Initializes structured additive terms.

BasisBuilder

Initializesstructured additive terms.

StrctTerm

A general structured additive term.

Notes

The basis is evaluated once during initialization (via self.update()) to determine its shape and dtype. The internal callback wrapper inspects the return shape to build a compatible JAX ShapeDtypeStruct for the pure callback.

Examples

Implementing a B-spline basis manually:

>>> from liesel.contrib.splines import (
...     basis_matrix,
...     equidistant_knots,
...     pspline_penalty,
... )
>>> import liesel_gam as gam
>>> df = gam.demo_data(n=100)
>>> knots = equidistant_knots(df["x_nonlin"].to_numpy(), n_param=20)
>>> pen = pspline_penalty(d=20)
>>> def bspline_basis(x):
...     return basis_matrix(x, knots=knots)
>>> gam.Basis(
...     value=df["x_nonlin"].to_numpy(),
...     basis_fn=bspline_basis,
...     xname="x",
...     penalty=pen,
... )
Basis(name="B(x)")

Implementing a fixed basis matrix (without using the basis function).

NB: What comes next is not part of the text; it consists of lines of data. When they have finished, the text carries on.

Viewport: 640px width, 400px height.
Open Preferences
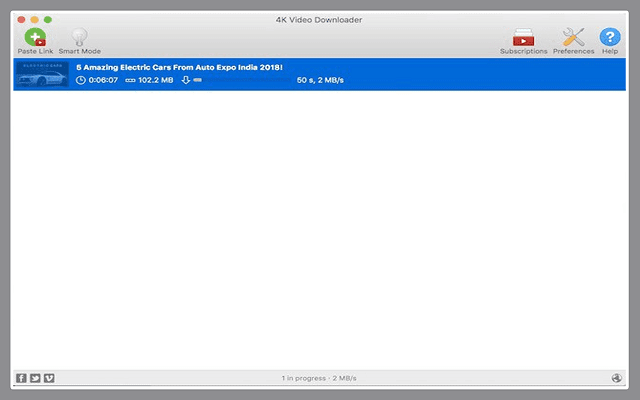coord(573,38)
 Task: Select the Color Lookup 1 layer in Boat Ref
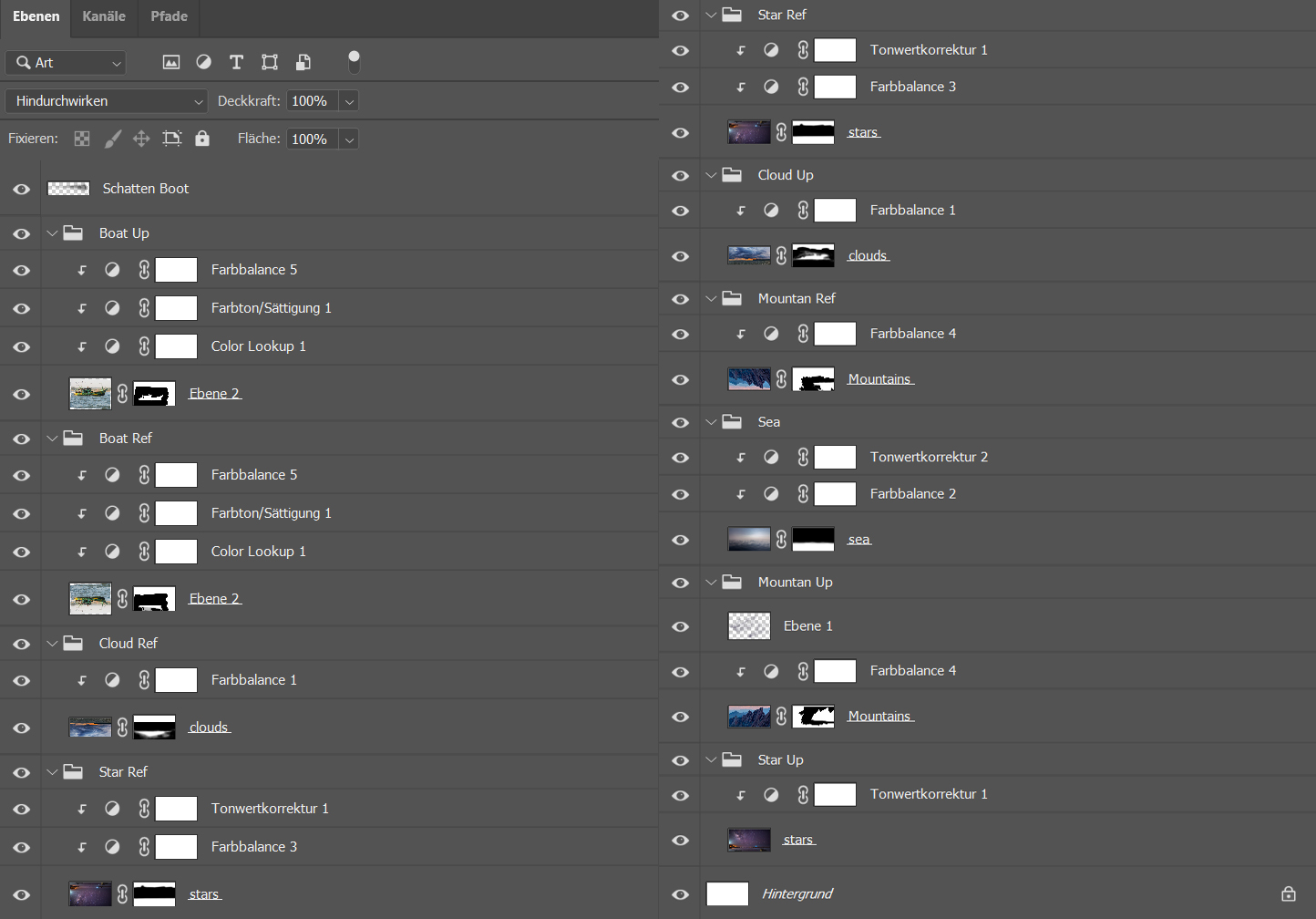pos(258,552)
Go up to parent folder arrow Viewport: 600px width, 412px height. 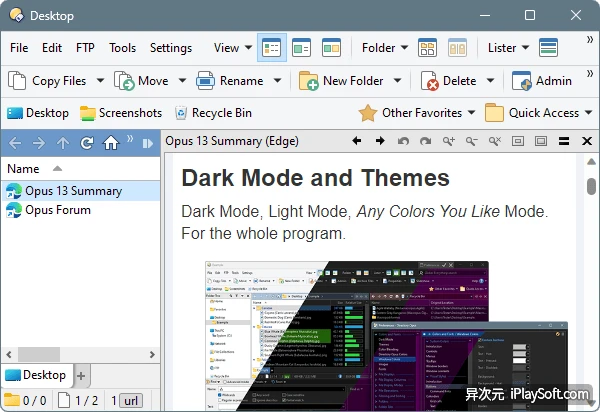coord(64,143)
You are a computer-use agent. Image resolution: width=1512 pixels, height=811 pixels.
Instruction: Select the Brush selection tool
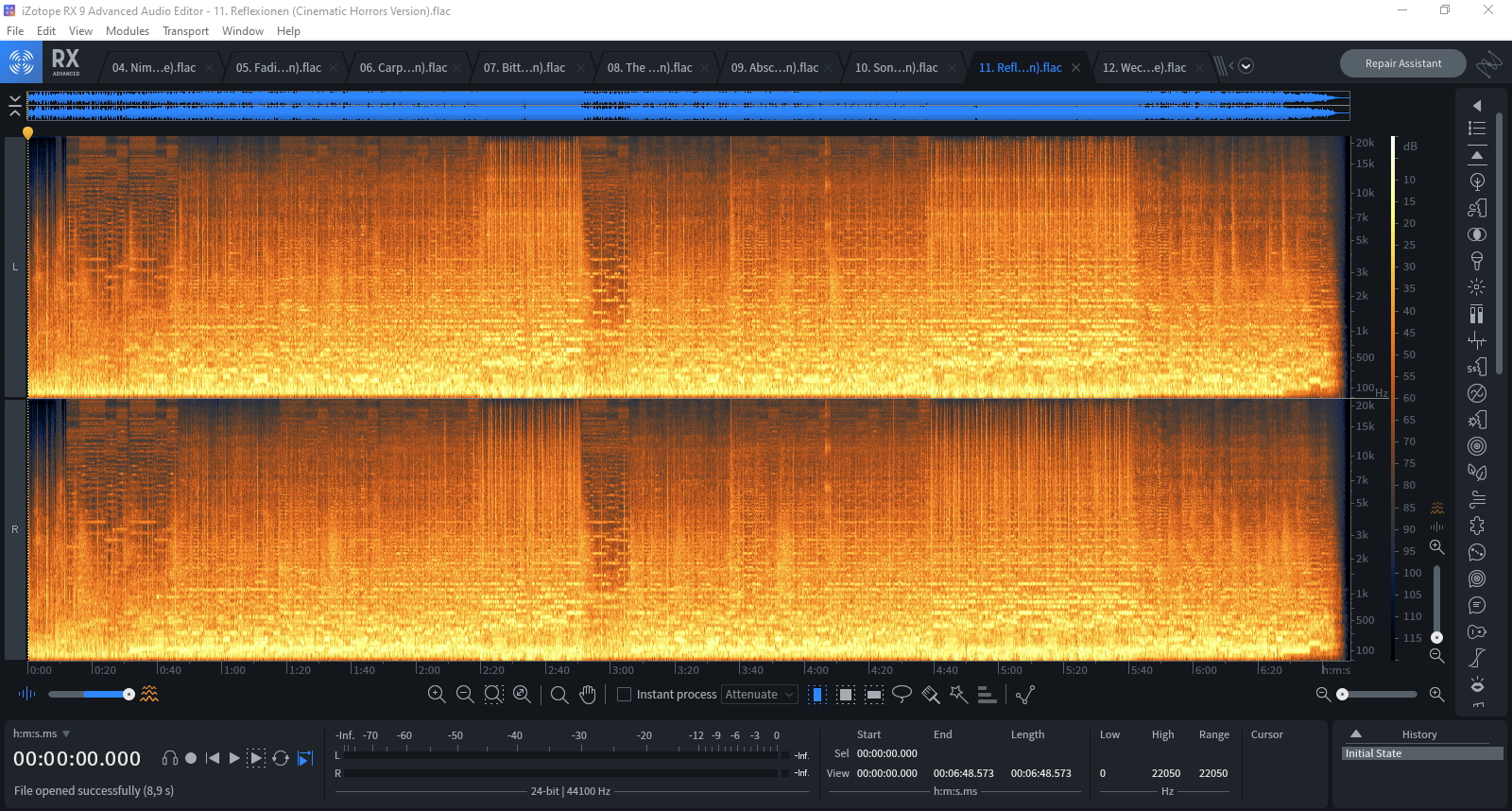(x=931, y=695)
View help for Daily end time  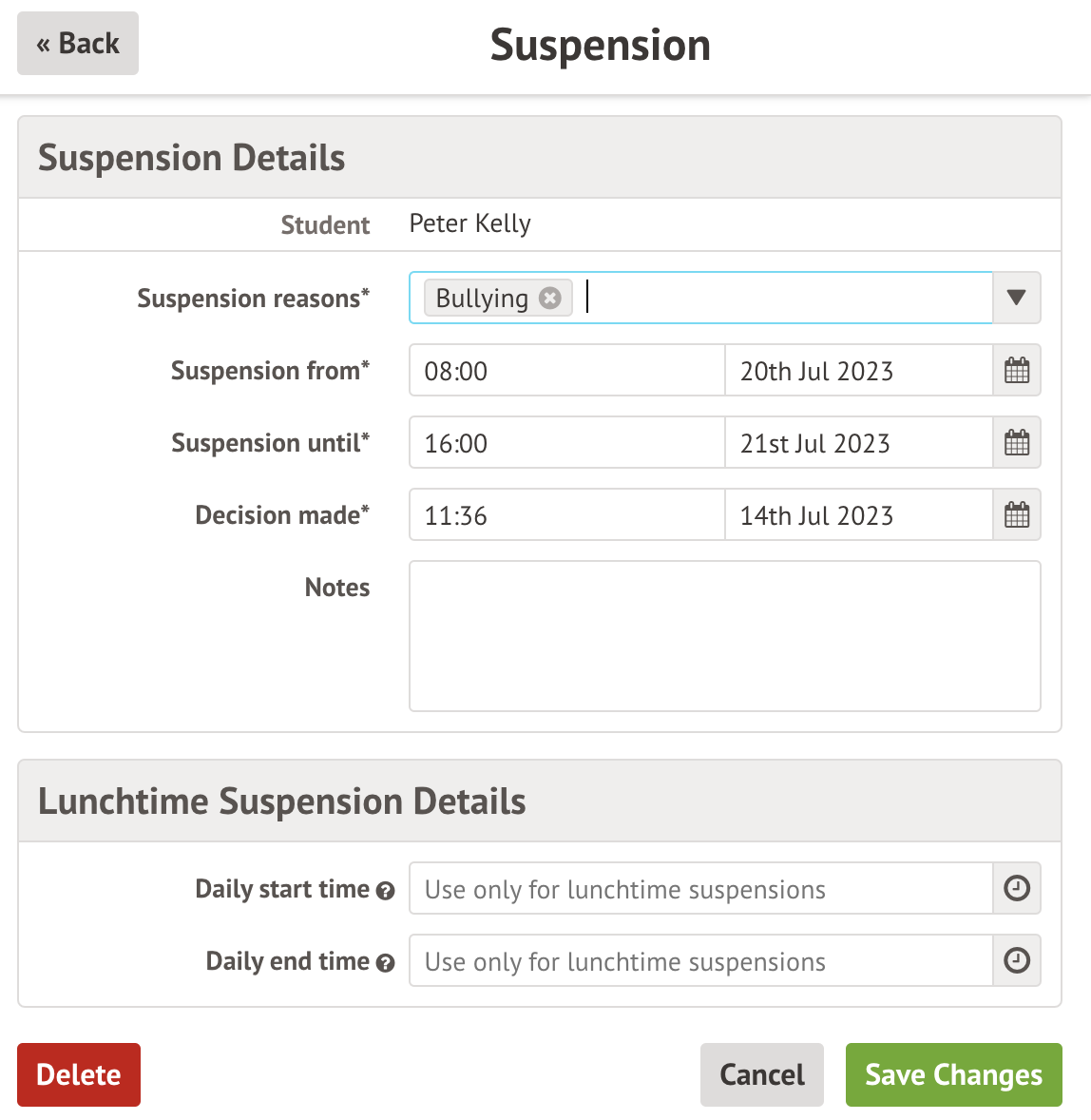pyautogui.click(x=385, y=963)
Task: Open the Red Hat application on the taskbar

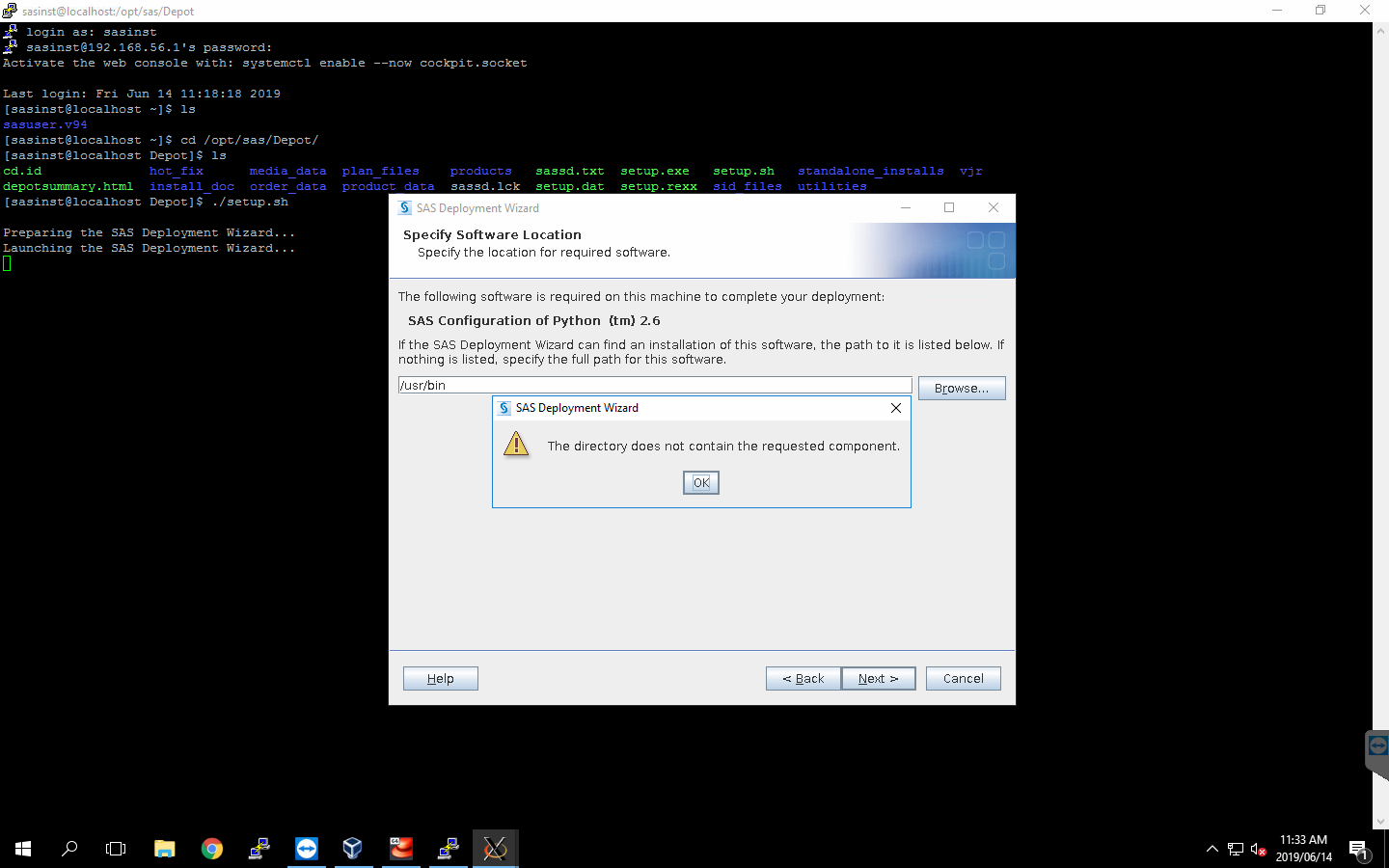Action: point(400,849)
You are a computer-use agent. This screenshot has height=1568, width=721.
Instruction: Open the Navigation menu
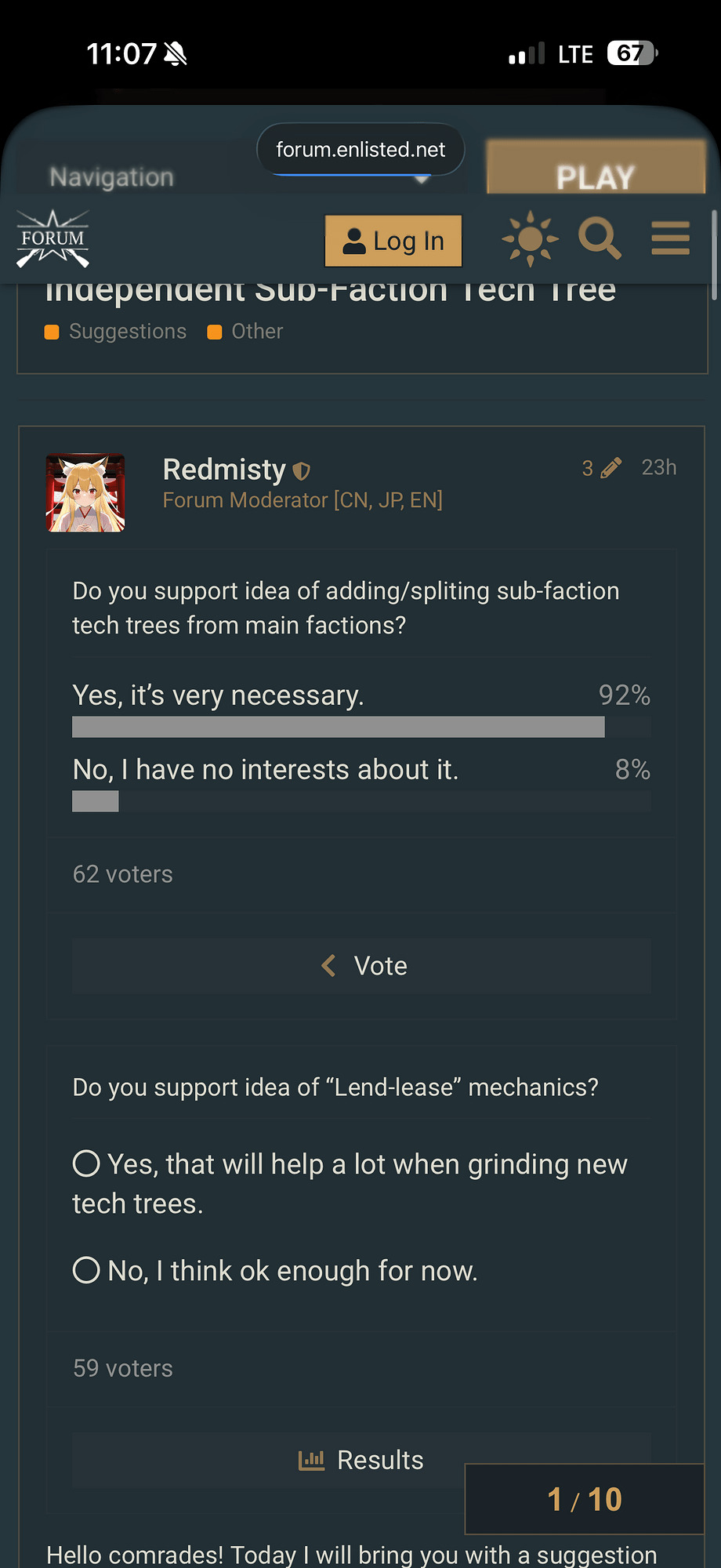[x=112, y=177]
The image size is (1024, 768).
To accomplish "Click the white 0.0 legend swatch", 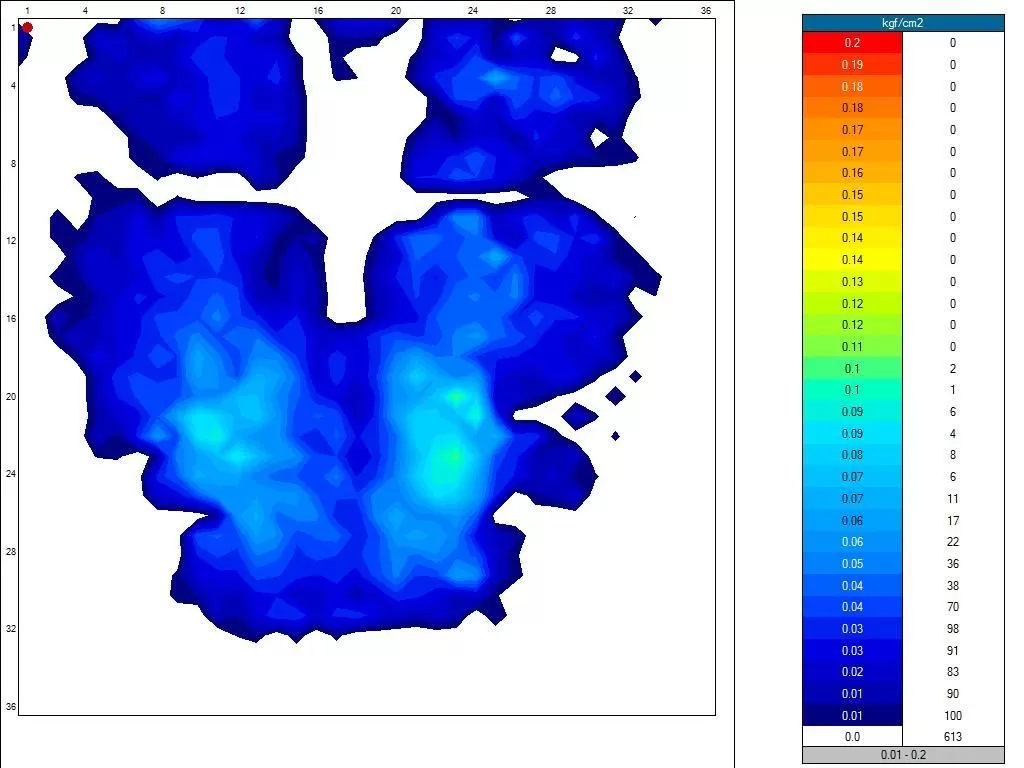I will pos(852,737).
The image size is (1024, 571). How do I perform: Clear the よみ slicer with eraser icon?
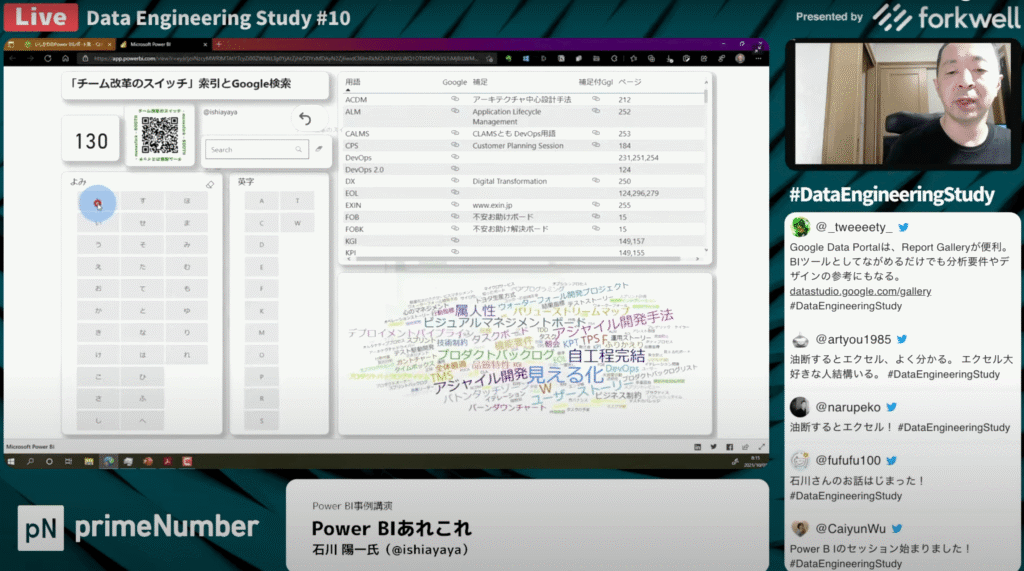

This is not recommended, because it means you cannot simply supply new covariate values to liesel.model.Model.predict() for evaluating the basis matrix for predictions.

>>> from liesel.contrib.splines import equidistant_knots, basis_matrix
>>> import liesel_gam as gam
>>> df = gam.demo_data(n=100)
>>> knots = equidistant_knots(df["x_nonlin"].to_numpy(), n_param=20)
>>> def bspline_basis(x):
...     return basis_matrix(x, knots=knots)
>>> x = df["x_nonlin"].to_numpy()
>>> gam.Basis(value=bspline_basis(x), name="B(x)")
Basis(name="B(x)")

Methods

constrain

Apply a linear constraint to the basis and corresponding penalty.

diagonalize_penalty

Diagonalize the penalty via an eigenvalue decomposition.

new_linear

Create a linear basis (design matrix) from input values.

scale_penalty

Scale the penalty matrix by its infinite norm.

update_penalty

Updates the penalty matrix for this basis.

Attributes

constraint

The type of constraint applied to this basis and penalty (if any).

nbases

Number of basis functions (number of columns in the basis matrix).

penalty

Penalty matrix, wrapped as a liesel.model.Value (if any).

reparam_matrix

Reparameterization matrix used for constraint of this basis and penalty (if any).

x

The input variable (observations) used to construct the basis.